It also aims to provide follow-up care and support for those who require it. The Depression Recovery Service offers a group-based stepped care approach using an ABC model.
There are currently three programmes offered within the service:
- Level A: Activating recovery - An initial three-week educational programme open to service users currently in hospital or attending from home on a day basis.
- Level B: Building recovery - A 10-week cognitive behavioural therapy (CBT) skills-based programme open to day-patients only.
- Level C: Maintaining recovery - A step-down group for those who have completed Level B Building Recovery. This group runs for four half days over a six month period.
Treatment approaches
-
Activating Recovery Programme
Activating Recovery is a three-week educational programme that is based in St Patrick’s University Hospital. It consists of two half-day group programmes each week for three weeks. You can attend this programme while you are in hospital or as a day-patient. If you are referred to the Activating Recovery Programme you will learn about depression and various recovery principles and treatment approaches. You will be encouraged to develop skills through behavioural activation, goal-setting and taking part in group-based discussion.
Behavioural activation involves increasing your daily activity and engagement to promote rewarding experiences in your life. Groups are led by different professionals who have an expertise in depression recovery and group therapy including:
- Clinical nurse manager and systemic psychotherapist
- Psychiatric nurse and cognitive psychotherapist
- Occupational therapist
- Consultant psychiatrists.
-
Building Recovery Programme
Building Recovery is a 10-week psychotherapy group programme, generally for those whom have completed Level A Activating Recovery. If you are referred to the Building Recovery Programme, you will attend a full-day workshop between 10am and 5pm each week as a ‘day patient’. The workshop is held in St Patrick's University Hospital.
The workshops on weeks one to five incorporate cognitive behavioural therapy, compassion-focused therapy and mindfulness. You will work with the facilitators to develop an understanding of how specific situations may trigger negative thinking styles, distressing emotions, physical states and behavioural reactions that maintain depression. You will learn to apply various psychotherapeutic models to personal experiences and to develop therapeutic change.
The workshops on weeks six to ten introduce the concepts of compassion focused therapy and focus on compassionate resilience, building on concepts introduced in week one to five. It assists you to develop a deeper psychotherapeutic understanding of the impact of depression on your life or factors that may have increased your vulnerability to depression.

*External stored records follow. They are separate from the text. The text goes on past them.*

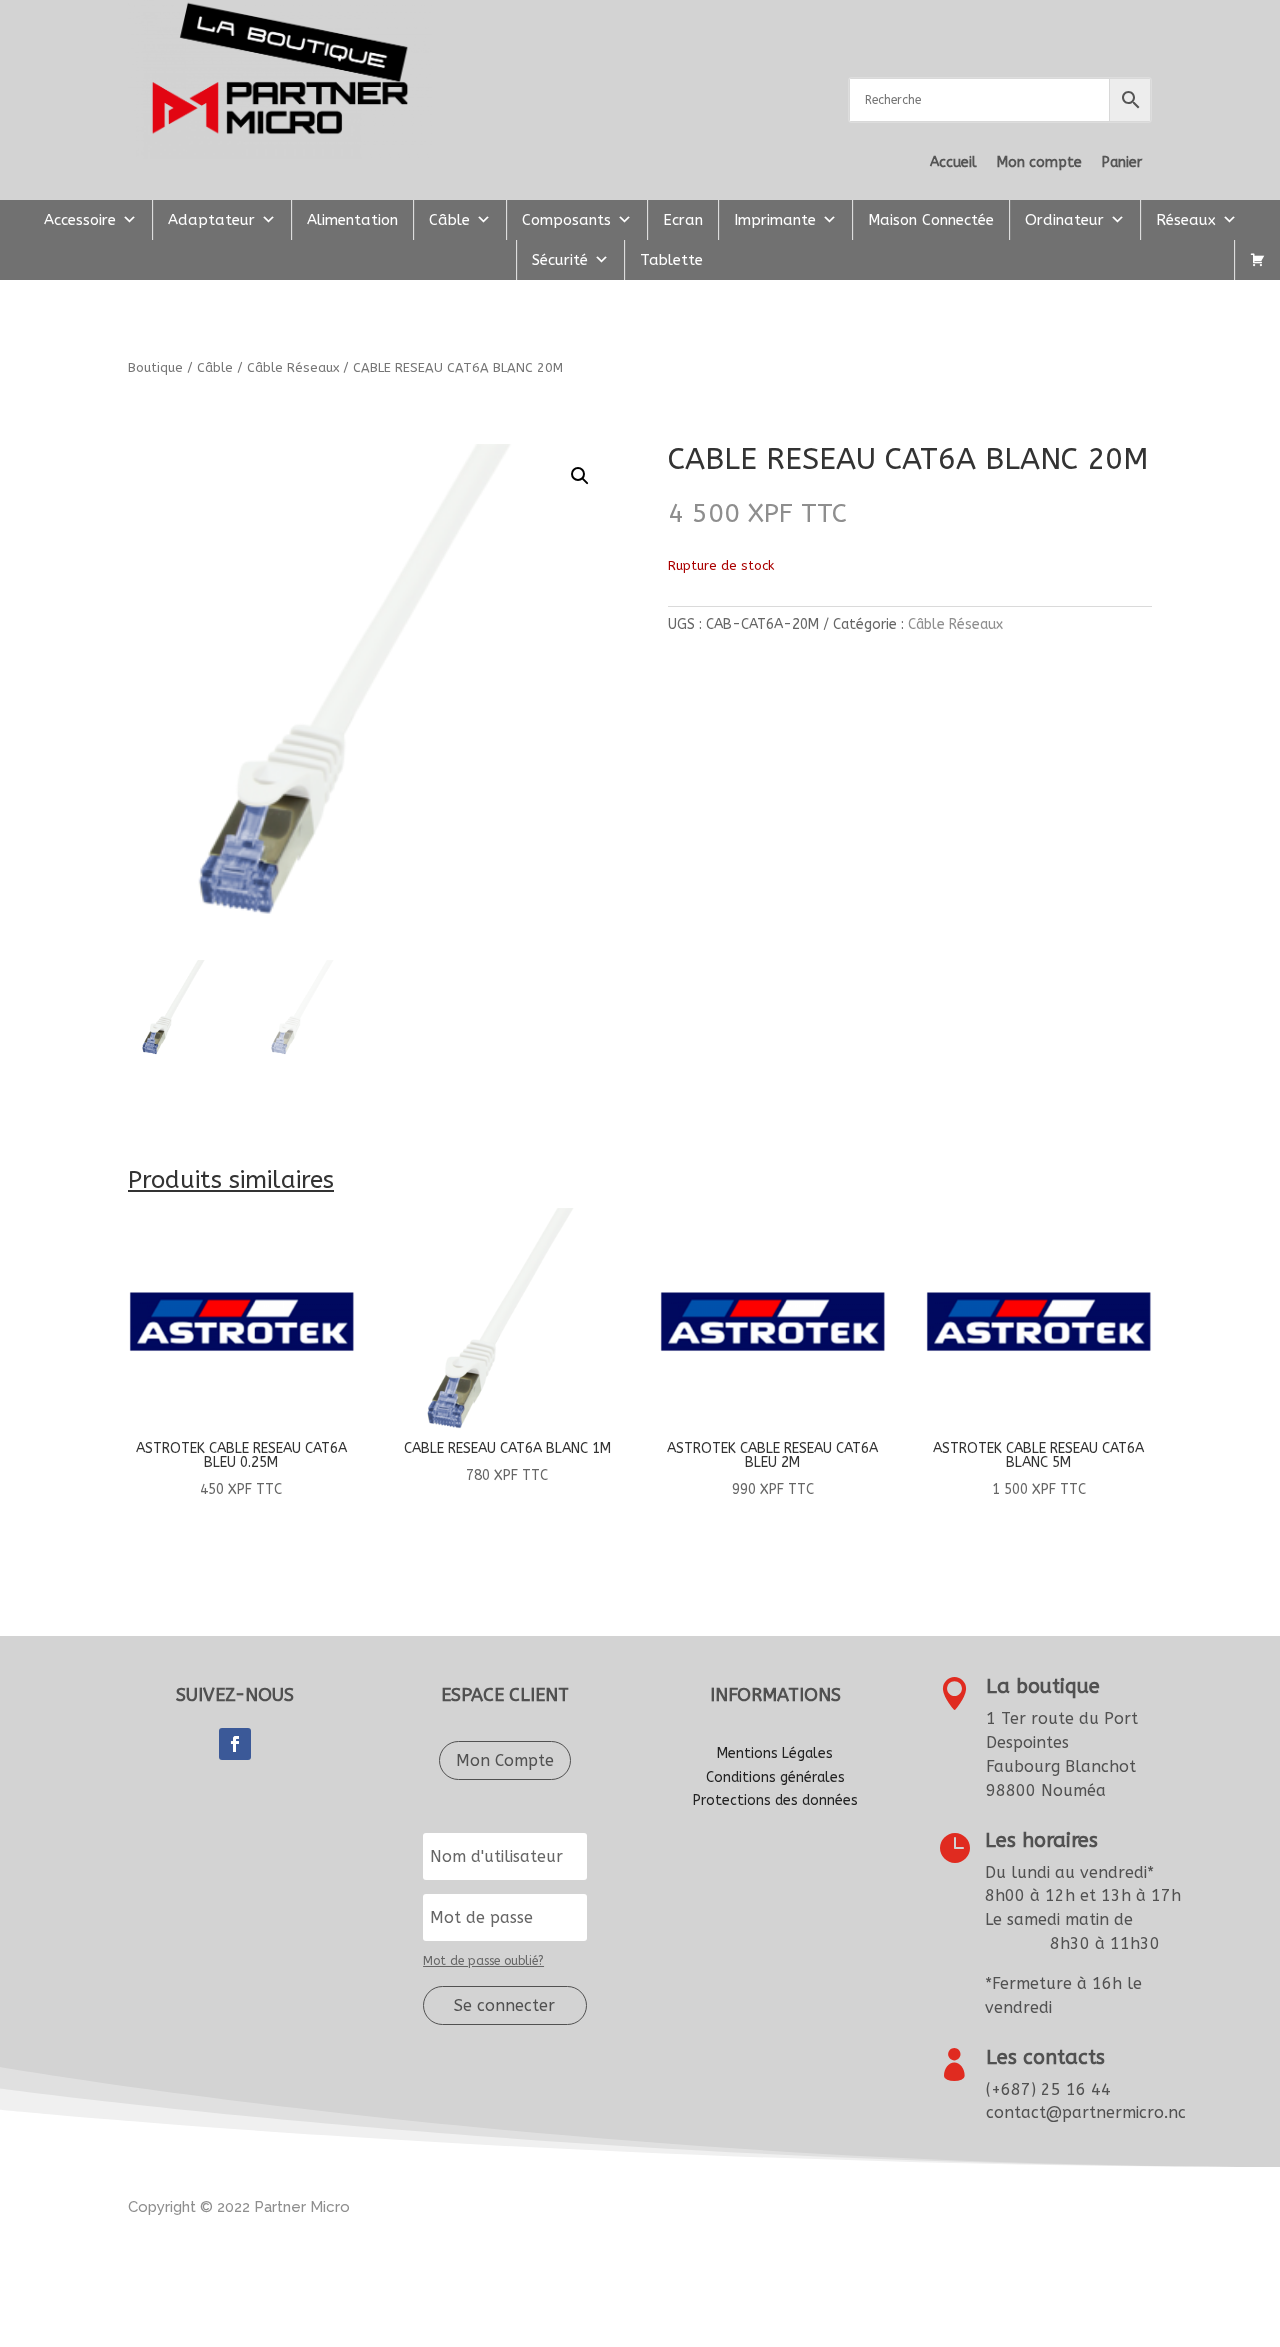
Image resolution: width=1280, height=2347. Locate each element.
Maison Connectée (931, 220)
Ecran (683, 220)
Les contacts (1045, 2057)
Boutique (155, 367)
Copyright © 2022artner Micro (239, 2207)
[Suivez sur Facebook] (235, 1744)
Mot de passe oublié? (483, 1961)
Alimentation (352, 220)
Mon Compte (505, 1760)
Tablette (671, 260)
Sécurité (560, 260)
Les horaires (1041, 1840)
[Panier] (1257, 260)
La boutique (1043, 1686)
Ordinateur (1064, 220)
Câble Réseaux (293, 367)
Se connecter (504, 2005)
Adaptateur (211, 220)
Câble (449, 220)
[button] (580, 476)
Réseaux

Each person is encouraged to develop a personal understanding and develop skills in compassionate resilience. The workshops are led by cognitive psychotherapists who have expertise in depression, group therapy, compassion-focused therapy and mindfulness.
-
Maintaining Recovery
Maintaining Recovery is an aftercare group that consists of one half-day a month from 9.30am-1pm, for those who have completed the Building Recovery programme.
The group is based in St Patrick's University Hospital and runs once per month for three months with a final group at the end of six months. As a team, we believe aftercare to be an integral part of the Depression Recovery Service.
Maintaining Recovery is the final part of our stepped care approach. If you are attending this programme, you will be supported to progress from the more intense nature of being in hospital and then weekly attendance to a lower intensity monthly attendance. It allows you to continue to engage with our services. This can be particularly helpful if you are experiencing any difficulties with your recovery. It also gives you the opportunity to receive further intervention if required.
The group focuses on relapse prevention. Maintaining Recovery promotes the development of further self-awareness and self-management, which are key to identifying risk of relapse and maintaining recovery. In this programme, we continue to explore compassion-focused therapy and mindfulness as ways to progress with your ongoing recovery. The workshops are led by cognitive psychotherapists who have expertise in these approaches to depression recovery.